04-10-2016, 11:34 AM
(04-10-2016, 06:37 AM)bedeep Wrote: I'm very interested in this discussion, and hesitating to post as I am not sure I can offer a decent critique. I'm no scholar (not that I think that's needed for critique, mind) and a poet more by virtue of stubborn need than any skill.Write from the wound - very good point (and good critique). It's more or less what I was attempting, but in the poem too dry and theoretical, ideological. Need to get into the wounded life of a manager who's hurt (and lost his job) because some fool kid who couldn't do the work called him a racist and heterobigot, or one of the Disney employees who was forced to train his own semi-legal replacement while being fired because the replacement was cheaper. [Aside: that actually happened to me, though not with Disney, and my understudy was not the nationality you might expect. Company discovered its error in a few months. But I'm too easy-going to have made a fuss - felt a failure, yes, but not actually wounded. Hmmm.]
I think, to make this kind of thing work, you have to write from the wound. Get right inside where the injustice hurts the worst, and speak that in poetry. Drop all the technical terms, because that's far too much for the poem to carry in addition to reaching the gut response.

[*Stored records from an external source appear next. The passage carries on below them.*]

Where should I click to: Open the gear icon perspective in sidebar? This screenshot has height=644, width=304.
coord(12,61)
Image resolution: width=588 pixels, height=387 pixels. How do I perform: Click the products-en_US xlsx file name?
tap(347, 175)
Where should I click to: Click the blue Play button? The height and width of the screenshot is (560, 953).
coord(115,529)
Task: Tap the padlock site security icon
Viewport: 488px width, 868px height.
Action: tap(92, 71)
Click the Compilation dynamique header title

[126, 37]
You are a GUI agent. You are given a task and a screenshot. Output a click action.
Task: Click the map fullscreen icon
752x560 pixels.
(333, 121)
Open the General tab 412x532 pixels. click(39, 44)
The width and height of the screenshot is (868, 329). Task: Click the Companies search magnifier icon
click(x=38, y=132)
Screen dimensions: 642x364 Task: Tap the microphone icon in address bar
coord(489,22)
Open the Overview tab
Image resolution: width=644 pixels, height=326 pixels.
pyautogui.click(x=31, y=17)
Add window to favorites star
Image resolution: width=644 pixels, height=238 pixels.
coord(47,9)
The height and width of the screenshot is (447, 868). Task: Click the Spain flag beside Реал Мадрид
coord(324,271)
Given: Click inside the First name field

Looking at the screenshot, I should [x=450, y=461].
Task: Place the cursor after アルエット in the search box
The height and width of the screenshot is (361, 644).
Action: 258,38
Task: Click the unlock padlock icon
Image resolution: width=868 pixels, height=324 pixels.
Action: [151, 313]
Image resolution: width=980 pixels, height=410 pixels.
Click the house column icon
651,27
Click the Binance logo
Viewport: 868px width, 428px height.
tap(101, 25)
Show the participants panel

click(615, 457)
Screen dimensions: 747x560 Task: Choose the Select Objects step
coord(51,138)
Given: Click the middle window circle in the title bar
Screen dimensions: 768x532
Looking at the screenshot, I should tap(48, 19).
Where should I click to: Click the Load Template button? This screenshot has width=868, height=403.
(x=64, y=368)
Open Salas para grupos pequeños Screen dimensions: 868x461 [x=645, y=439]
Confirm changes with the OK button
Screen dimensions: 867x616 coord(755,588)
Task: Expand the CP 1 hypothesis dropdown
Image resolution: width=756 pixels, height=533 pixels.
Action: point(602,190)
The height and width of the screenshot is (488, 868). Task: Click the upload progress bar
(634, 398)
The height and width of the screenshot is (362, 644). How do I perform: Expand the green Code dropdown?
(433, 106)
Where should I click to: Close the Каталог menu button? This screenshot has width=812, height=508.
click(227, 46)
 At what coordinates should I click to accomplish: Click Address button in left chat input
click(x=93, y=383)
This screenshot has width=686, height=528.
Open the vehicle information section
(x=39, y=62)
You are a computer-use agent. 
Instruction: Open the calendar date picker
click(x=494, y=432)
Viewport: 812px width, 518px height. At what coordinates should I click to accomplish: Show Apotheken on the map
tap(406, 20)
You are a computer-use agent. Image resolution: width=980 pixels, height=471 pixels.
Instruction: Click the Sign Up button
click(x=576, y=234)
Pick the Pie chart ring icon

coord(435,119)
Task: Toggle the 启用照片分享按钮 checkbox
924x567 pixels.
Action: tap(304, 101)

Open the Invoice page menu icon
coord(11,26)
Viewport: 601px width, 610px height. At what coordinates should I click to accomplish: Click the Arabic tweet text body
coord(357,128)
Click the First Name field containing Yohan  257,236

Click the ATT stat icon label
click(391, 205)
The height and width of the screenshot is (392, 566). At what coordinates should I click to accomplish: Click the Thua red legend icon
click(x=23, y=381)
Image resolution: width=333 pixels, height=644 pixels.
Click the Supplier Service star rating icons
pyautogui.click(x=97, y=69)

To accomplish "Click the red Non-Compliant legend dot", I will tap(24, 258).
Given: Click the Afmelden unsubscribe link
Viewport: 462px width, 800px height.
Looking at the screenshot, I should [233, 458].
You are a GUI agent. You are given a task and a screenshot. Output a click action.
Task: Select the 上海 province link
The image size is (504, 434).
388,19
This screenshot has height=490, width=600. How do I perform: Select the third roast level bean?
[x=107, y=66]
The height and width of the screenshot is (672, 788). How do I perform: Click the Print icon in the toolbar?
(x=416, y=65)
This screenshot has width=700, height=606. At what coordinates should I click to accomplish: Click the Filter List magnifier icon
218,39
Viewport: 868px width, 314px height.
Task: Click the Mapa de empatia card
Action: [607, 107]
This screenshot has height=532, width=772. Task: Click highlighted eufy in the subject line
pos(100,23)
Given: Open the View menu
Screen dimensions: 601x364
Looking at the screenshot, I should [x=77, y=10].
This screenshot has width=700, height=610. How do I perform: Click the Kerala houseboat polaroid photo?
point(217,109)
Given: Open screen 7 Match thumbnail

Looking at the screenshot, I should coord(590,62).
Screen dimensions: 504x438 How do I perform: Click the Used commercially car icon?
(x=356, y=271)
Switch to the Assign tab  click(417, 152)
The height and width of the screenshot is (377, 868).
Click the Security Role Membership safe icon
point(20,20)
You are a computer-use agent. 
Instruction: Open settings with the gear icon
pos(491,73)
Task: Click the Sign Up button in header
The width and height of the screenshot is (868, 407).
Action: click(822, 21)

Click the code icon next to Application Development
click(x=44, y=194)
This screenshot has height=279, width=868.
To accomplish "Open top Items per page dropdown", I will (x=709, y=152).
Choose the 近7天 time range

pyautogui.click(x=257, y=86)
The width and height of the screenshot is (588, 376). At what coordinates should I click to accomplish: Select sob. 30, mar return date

I do believe there is a place for didactic poems but I also believe they are excruciatingly hard to do well. They have to be so damn good that the reader forgives you for teaching them something they didn't like to hear of. (This is not meant as a slur on anyone's response here but only as a general comment from my own failures with this type of writing.)
Personally, I'd like to see this reworked.
How could it go... "You're sad, my friend, to watch me empty out/the desk where we sat while I taught you how/to do my job - don't worry, I won't pout/..."
Thanks for the read! Heavier edit needed - or just neutron-bomb it, leaving only the title, and start over.